Post WW2 history does not treat kindly the kinds of atrocities currently being committed by Israel. I don’t know of any state which actually survived being a perpetrator of a genocide (at least not as a continuation of a functioning state). Khmer Cambodia did not, Rwanda did not. The closest is probably Serbia (but they were merely complicit of a genocide committed Republika Srpska which now only exists as a part of Bosnia-Herzegovina) or Indonesia (which survived as a dictatorship before transforming to Democracy in a revolution 15 years after the East-Timor genocidal rampage; a revolution largely caused by the genocidal behavior).
If Israel is going to follow the pattern of perpetrators of modern genocide it will either voluntarily change, be invaded and forced to change, or hang on as a dictatorship for a couple of decades and change in a revolution. In any case an Israel as we know it would have to be a historic first if it would persist as this pseudo democratic apartheid state as we know it today for the next two decades. In other words—looking at history—chances are very much in favor of Israel dissolving.
I don't know what any of this is supposed to mean. This kind of rhetoric is what jams up curious discussions about what's happening in the region; Syria and Yemen host actual genocidaires --- in Syria's case, of Palestinians in refugee camps --- and have killed civilians in the last 20 years greater multiples than the IDF has in its entire history. But somehow, Israelis notice, it's only Israel that needs to worry about what history will say about it. Your list of comparable states is wild.
You need to find a rhetorical device for calling out Israel's war crimes in west Asia that doesn't involve attempting to line Israel, and only Israel, up alongside the Rwandan Interahamwe. I think reasonable people who you stand a chance of persuading recoil from these kinds of analogies, and they're right to do so.
My point was originally that history does indeed have examples of apartheid states dissolving, contradicting your prediction that Israel wouldn’t dissolve. My point was simply to prove you wrong by citing historic examples.

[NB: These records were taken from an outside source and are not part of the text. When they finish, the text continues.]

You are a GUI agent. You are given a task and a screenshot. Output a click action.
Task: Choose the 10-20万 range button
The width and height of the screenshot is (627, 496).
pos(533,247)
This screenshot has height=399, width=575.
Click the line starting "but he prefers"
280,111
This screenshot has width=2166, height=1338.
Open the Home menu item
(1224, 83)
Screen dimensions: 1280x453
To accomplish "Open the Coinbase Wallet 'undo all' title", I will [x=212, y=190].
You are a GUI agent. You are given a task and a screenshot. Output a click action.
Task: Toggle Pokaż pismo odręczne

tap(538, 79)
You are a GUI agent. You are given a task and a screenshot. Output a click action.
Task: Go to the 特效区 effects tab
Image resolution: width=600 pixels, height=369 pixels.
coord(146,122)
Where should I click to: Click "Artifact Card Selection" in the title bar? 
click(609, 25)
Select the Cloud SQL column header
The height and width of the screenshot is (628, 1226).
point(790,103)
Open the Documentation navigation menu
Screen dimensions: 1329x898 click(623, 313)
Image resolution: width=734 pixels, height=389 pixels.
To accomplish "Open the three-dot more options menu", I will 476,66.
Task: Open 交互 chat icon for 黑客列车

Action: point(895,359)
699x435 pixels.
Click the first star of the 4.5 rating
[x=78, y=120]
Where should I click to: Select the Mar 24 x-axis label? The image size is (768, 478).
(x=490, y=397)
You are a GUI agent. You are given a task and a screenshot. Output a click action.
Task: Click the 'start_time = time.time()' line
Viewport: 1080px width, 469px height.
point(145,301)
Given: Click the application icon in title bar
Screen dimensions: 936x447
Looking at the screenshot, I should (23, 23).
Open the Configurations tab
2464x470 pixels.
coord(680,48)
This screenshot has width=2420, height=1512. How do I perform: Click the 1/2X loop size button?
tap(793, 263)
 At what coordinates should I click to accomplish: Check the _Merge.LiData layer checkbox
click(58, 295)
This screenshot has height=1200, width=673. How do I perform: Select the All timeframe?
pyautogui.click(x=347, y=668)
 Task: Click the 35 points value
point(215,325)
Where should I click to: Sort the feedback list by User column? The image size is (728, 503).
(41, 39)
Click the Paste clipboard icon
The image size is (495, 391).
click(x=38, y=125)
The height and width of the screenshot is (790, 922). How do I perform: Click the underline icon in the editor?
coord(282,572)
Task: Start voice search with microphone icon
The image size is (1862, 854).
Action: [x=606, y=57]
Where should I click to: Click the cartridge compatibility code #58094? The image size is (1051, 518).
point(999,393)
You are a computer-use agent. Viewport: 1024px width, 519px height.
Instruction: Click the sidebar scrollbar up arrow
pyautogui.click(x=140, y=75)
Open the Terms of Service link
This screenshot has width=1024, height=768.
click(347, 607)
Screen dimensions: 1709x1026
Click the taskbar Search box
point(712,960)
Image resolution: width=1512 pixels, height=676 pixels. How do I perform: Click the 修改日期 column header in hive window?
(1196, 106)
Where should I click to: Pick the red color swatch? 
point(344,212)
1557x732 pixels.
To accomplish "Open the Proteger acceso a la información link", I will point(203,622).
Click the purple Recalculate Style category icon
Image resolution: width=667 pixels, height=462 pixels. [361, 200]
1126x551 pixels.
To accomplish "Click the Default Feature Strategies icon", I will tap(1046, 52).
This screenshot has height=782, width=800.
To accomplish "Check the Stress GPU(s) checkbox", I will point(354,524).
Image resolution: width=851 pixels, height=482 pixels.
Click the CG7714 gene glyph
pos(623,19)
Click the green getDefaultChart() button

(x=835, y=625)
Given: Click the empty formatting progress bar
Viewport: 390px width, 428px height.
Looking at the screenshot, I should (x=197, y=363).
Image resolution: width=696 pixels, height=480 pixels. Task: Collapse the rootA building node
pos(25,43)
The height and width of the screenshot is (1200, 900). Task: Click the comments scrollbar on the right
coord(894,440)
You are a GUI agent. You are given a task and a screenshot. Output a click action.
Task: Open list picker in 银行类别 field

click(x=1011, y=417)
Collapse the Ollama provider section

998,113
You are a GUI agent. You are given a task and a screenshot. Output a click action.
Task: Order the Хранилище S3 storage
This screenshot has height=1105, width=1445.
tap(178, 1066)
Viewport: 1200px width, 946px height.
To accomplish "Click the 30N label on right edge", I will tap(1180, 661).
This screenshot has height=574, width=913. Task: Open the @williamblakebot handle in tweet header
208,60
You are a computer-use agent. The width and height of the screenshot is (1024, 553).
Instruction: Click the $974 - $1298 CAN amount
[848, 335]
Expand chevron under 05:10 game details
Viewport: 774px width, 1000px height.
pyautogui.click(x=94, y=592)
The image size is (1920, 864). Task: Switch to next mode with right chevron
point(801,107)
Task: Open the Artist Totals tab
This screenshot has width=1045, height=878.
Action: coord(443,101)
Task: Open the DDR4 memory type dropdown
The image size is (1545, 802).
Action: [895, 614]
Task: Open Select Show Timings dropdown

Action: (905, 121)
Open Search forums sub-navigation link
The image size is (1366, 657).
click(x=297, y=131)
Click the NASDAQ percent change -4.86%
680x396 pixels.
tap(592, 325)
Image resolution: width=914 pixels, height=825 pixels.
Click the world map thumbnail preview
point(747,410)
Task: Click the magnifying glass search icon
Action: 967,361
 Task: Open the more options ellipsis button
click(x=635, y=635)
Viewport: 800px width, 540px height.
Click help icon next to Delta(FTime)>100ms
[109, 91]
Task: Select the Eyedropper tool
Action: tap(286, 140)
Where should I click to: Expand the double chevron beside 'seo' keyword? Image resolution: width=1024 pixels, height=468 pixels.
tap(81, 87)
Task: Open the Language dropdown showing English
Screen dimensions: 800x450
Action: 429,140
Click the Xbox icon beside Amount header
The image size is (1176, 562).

My point was never to compare Israel to Rwanda (which I never did) but rather, since you weren’t convinced by the original statement, to further my case by citing other genocidal rampages which did in fact lead directly to the downfall of the perpetrating state. Your point about Syria might be on par with that as it is hardly a functioning state, although I would argue that their atrocities against Palestinian refugees don’t come anywhere close to the one currently ongoing by Israel, nor other cases of post WW2 genocides.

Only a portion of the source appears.